I mentioned Rilke and his connection with phenomenology when I saw you last. Poets will perhaps always make their way into our thoughts before philosophers step in to try and organize them. As an art college I would suggest we are more about offering possibilities than collecting information, therefore our books can be seen as random thoughts waiting to be realised by chance encounters. Can you as librarians facilitate these encounters and foster them as you learn to recognize those browsing youngsters’ different needs?

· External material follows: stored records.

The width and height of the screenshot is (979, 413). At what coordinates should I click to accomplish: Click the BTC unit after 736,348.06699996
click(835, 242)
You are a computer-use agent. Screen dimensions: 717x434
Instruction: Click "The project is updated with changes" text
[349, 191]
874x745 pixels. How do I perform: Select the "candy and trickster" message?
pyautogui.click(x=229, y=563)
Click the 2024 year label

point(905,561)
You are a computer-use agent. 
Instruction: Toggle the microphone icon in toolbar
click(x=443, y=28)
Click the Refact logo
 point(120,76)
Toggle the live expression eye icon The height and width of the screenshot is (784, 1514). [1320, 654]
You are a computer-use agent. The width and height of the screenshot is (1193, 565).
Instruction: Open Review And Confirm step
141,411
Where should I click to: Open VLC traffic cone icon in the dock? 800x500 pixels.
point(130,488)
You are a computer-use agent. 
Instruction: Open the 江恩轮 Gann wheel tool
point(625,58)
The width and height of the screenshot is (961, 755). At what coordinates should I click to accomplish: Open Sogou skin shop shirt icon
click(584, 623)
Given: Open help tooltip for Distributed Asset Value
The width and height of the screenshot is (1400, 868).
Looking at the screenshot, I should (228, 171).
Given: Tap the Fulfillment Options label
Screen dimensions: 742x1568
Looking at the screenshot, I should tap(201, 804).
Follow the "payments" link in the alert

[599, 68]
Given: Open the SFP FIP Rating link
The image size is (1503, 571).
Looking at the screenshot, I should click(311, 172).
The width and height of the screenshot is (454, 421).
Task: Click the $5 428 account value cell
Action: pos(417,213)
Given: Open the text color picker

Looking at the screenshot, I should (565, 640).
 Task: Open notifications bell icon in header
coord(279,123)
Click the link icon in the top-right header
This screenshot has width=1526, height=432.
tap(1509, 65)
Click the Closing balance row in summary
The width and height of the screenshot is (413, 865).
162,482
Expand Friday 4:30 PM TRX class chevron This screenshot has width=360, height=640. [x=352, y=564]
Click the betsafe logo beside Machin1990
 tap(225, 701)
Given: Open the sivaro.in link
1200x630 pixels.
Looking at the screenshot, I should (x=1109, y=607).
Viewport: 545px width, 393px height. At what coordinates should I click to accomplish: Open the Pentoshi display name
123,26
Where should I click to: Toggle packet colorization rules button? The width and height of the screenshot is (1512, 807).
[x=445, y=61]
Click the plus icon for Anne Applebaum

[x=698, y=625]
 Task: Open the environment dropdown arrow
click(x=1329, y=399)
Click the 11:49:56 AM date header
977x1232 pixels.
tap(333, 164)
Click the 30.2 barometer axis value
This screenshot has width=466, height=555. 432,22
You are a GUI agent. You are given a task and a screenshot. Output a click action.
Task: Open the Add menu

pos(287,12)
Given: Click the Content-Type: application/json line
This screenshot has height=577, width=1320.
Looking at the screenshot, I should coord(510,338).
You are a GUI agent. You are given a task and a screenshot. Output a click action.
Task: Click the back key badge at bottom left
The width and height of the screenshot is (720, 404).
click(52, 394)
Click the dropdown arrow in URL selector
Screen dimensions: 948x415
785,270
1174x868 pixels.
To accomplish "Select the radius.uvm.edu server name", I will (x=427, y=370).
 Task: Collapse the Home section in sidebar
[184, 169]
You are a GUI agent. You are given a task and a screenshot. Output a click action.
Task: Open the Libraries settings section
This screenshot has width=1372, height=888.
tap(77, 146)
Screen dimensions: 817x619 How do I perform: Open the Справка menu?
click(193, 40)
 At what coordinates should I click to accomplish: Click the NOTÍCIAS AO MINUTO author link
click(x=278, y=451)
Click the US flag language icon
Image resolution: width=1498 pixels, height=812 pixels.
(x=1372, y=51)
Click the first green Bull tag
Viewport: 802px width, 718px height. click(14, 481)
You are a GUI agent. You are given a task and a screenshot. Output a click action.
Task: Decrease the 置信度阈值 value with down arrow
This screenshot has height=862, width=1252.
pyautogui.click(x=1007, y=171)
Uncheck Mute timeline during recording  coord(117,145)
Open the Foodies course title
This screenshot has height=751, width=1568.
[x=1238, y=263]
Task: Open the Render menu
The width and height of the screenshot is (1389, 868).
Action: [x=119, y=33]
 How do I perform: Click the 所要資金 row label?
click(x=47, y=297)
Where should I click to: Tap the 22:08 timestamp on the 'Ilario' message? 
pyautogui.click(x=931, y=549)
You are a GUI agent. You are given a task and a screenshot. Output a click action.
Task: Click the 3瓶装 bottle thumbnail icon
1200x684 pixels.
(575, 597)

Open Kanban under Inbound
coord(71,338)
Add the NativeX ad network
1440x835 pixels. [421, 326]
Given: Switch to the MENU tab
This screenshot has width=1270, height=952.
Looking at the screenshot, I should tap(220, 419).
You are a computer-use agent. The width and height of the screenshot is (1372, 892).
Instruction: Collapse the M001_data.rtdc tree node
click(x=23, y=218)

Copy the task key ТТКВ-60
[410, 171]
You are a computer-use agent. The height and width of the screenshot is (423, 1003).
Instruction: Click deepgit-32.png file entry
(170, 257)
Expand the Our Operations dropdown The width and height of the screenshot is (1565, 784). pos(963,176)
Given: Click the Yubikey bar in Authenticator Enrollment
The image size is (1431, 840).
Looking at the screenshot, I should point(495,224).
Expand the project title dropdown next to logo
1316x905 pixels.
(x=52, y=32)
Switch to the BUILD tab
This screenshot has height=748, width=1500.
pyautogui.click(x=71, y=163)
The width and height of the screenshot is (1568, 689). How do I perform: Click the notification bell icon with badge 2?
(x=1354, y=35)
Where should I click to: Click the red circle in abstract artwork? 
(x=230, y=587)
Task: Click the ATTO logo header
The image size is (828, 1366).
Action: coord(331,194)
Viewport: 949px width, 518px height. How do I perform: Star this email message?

The pedagogy of the art library is rarely discussed, but I also believe the whole structure of art and design pedagogy is also rarely approached with the rigour and open mindedness of earlier writers such as Anton Ehrenzweig. Impose a structure on the learners and they will learn the structure and not the subject of study. More students ask me about what the brief means than what their own work might possibly become. Can the repository of texts be a place for the re-discovery of self? Perhaps it’s as always down to individuals. That quiet woman in Dudley public library who watched a young boy grazing the shelves had no other agenda than being a good human being. The gift she offered me is one that still keeps giving.